Human paraoxonase-1 (HuPON1) is the ideal candidate to engineer as catalytic bioscavenger for pre-treatment and therapy of exposure to toxic organophosphorus compounds. HuPON1 is a naturally-occurring hydrophobic plasma protein associated with a partner, the human phosphate binding protein (HPBP) on high density lipoproteins. The relationships between the composition and the size of multimeric states of HuPON1 are not well understood. Moreover, the effect of HPBP's presence on enzyme catalysis and stability is not clear. The effect of hydrostatic pressure on structural stability and activity of different PON1 preparations (free natural HuPON1 or in the presence of 50% w/w HPBP, hybrid recombinant PON1) was investigated.
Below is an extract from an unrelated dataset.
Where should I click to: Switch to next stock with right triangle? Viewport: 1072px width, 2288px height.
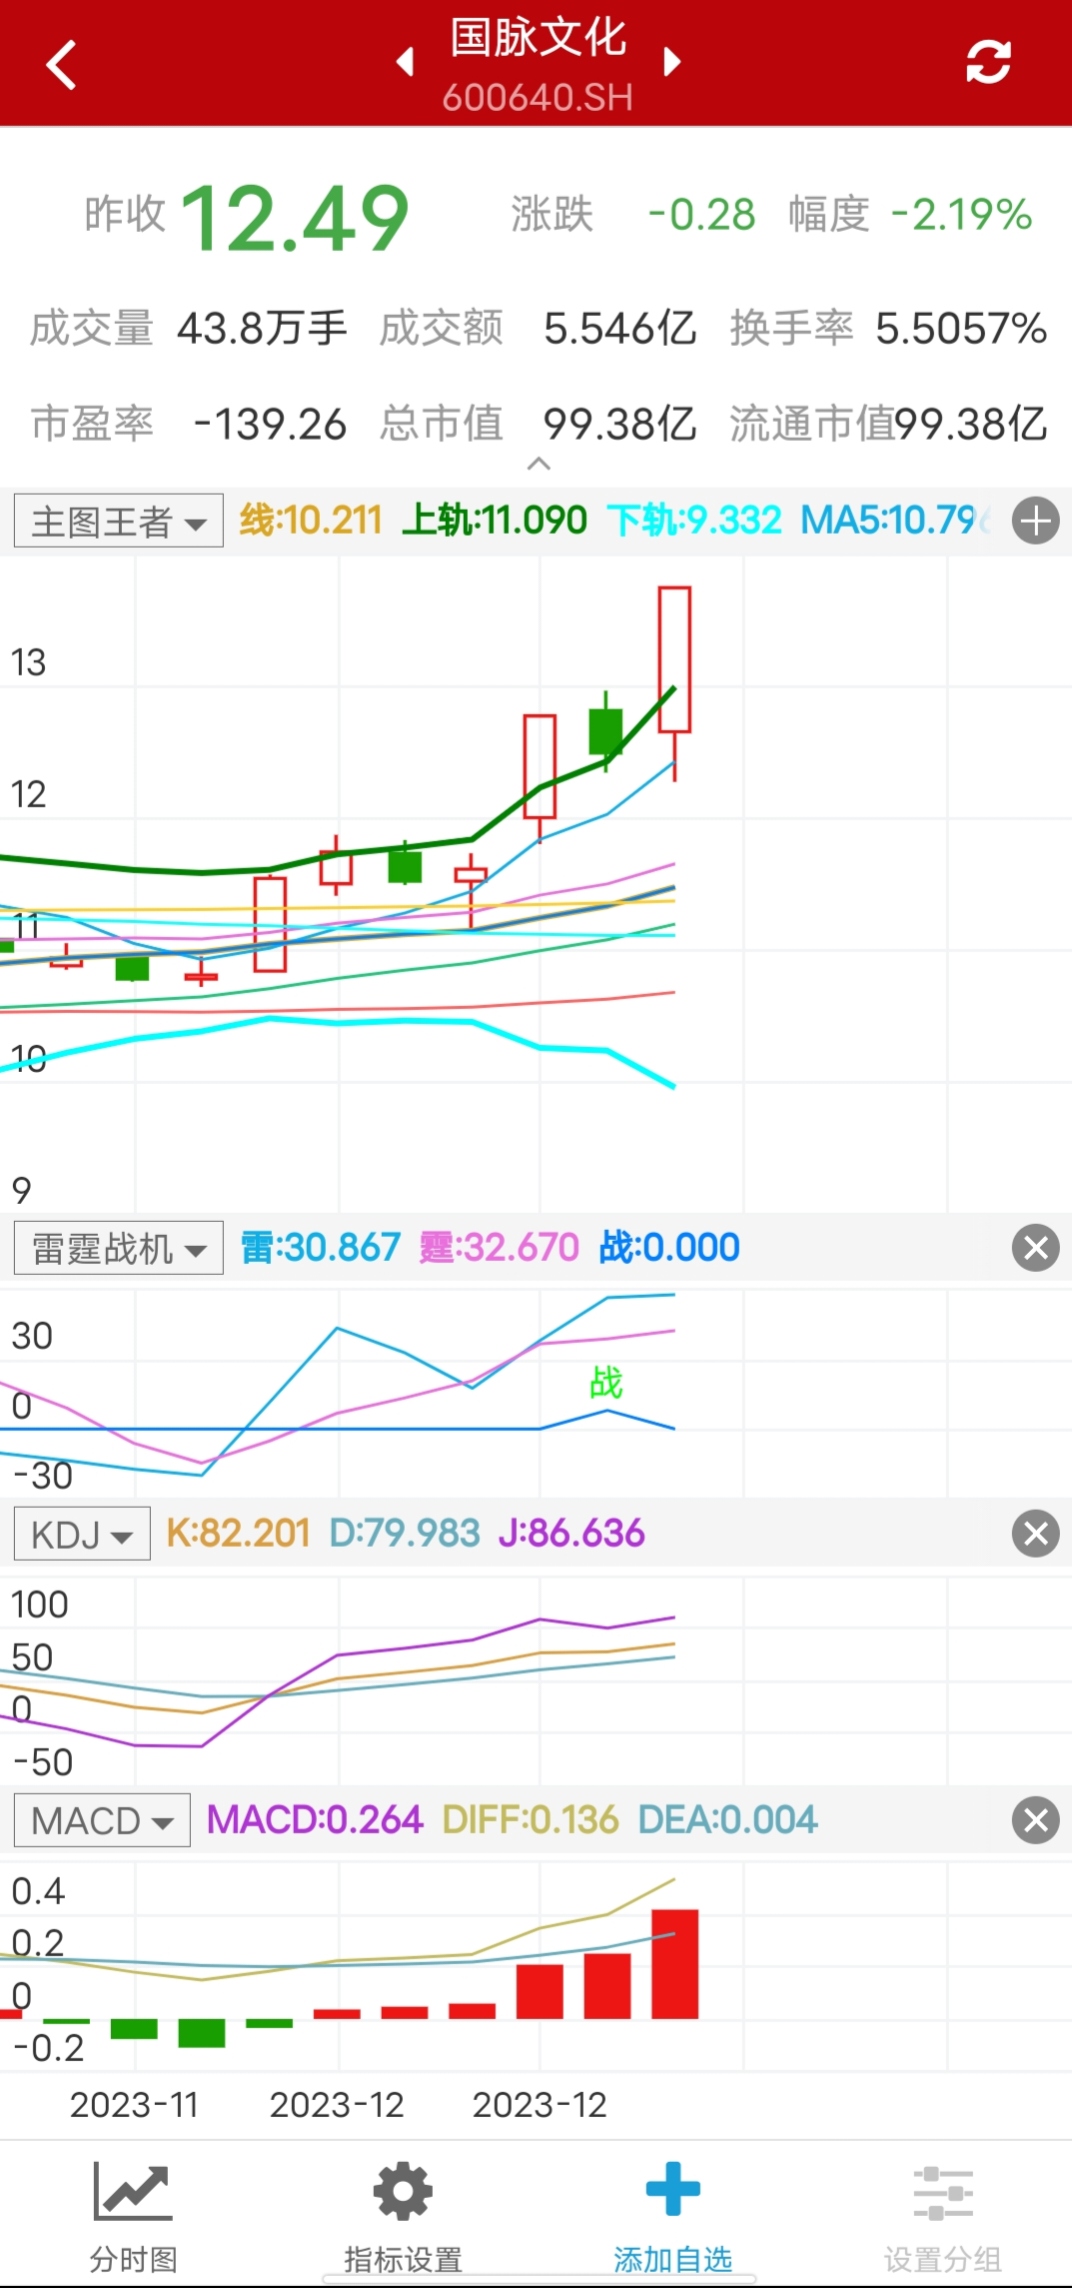pyautogui.click(x=672, y=62)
Results showed that PON1 exists under several multimeric forms, and that the binding of HPBP amends the size of the hetero-oligomeric states and exerts a stabilizing effect on the activities of PON1. Furthermore, high pressure kinetic experiments highlighted the fact that PON1 displays two distinct catalytic behaviors: the first one for arylesterase and lactonase activities and the second one for its organophosphate-hydrolase activity.